OBJECTIVE: Rewrite every row below from the line containing "The image size is (1348, 764)." down to the line containing "click(32, 44)", requests included. Add 101 to each coordinate in the answers.

Records for locating described items:
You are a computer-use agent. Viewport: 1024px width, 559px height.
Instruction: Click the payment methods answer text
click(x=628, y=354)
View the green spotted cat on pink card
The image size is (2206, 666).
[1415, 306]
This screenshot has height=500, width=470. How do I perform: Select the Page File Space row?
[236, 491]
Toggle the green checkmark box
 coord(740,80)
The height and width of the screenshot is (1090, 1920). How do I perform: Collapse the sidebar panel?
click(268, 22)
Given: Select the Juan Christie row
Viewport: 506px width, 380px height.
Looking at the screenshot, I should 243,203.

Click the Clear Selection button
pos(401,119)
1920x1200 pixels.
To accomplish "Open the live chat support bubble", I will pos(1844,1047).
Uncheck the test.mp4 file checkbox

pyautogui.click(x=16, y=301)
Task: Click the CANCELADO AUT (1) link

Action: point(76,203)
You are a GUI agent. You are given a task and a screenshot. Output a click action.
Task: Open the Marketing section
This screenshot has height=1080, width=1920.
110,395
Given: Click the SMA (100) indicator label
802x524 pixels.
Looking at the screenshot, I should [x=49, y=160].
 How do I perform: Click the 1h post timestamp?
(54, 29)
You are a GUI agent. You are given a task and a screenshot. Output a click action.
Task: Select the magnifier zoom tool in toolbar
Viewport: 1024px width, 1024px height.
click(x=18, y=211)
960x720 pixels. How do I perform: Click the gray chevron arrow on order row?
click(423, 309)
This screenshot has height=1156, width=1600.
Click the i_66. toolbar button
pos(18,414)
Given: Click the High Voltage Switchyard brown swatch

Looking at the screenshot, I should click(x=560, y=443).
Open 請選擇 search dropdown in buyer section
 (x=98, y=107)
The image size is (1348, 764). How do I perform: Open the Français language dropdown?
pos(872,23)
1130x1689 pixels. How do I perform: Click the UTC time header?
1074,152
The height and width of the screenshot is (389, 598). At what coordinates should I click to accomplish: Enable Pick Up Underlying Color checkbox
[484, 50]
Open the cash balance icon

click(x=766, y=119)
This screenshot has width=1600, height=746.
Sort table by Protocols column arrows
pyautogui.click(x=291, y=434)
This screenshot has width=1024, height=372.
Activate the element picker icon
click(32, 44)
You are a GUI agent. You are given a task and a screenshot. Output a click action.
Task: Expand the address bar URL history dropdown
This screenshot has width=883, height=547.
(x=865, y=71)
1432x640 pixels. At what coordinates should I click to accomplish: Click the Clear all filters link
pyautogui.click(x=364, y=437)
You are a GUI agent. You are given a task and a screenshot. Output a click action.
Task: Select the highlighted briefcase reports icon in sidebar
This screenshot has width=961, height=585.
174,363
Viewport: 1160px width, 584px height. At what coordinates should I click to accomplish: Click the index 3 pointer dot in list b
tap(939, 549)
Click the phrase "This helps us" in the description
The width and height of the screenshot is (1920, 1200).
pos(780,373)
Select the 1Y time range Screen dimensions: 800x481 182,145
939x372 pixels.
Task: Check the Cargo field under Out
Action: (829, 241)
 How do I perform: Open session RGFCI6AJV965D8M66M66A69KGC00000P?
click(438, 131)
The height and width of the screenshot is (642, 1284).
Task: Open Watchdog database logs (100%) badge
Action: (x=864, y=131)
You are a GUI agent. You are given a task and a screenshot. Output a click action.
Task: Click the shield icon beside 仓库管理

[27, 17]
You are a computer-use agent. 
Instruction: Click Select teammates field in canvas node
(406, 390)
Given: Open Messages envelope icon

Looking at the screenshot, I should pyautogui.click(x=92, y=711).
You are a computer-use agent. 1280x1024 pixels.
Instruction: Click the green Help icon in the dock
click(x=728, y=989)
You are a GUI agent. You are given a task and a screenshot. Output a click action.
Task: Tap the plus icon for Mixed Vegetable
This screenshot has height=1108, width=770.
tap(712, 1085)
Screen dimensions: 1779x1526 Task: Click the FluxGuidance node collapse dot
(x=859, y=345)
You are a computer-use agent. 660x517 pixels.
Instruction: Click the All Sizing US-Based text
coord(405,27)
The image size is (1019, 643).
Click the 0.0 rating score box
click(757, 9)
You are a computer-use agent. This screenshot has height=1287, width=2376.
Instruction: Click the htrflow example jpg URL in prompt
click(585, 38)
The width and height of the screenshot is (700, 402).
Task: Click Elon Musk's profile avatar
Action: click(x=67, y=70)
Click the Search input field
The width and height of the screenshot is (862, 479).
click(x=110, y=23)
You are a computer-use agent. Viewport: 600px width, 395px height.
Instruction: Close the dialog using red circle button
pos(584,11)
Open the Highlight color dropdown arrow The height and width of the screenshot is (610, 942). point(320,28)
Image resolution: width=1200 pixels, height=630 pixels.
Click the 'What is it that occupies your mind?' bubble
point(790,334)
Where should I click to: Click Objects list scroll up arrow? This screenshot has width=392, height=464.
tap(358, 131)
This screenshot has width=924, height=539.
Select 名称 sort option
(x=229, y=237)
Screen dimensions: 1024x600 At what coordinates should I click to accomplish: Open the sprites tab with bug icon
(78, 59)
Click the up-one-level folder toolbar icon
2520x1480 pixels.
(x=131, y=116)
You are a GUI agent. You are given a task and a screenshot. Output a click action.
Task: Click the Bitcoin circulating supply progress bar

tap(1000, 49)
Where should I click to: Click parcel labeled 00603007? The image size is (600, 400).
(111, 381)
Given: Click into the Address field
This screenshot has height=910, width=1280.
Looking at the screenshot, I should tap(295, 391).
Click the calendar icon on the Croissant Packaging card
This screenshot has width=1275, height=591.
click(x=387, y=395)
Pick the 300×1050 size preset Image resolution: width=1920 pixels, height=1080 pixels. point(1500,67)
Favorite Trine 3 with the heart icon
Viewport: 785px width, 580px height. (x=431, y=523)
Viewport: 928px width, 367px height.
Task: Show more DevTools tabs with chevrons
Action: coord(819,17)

ANSWER IN FULL:
The image size is (1348, 764). How do I perform: Open the Français language dropdown?
pos(973,124)
1130x1689 pixels. How do I perform: Click the UTC time header?
1175,253
The height and width of the screenshot is (389, 598). At what coordinates should I click to accomplish: Enable Pick Up Underlying Color checkbox
[585, 151]
Open the cash balance icon

click(x=867, y=220)
This screenshot has width=1600, height=746.
Sort table by Protocols column arrows
pyautogui.click(x=392, y=535)
This screenshot has width=1024, height=372.
Activate the element picker icon
click(133, 145)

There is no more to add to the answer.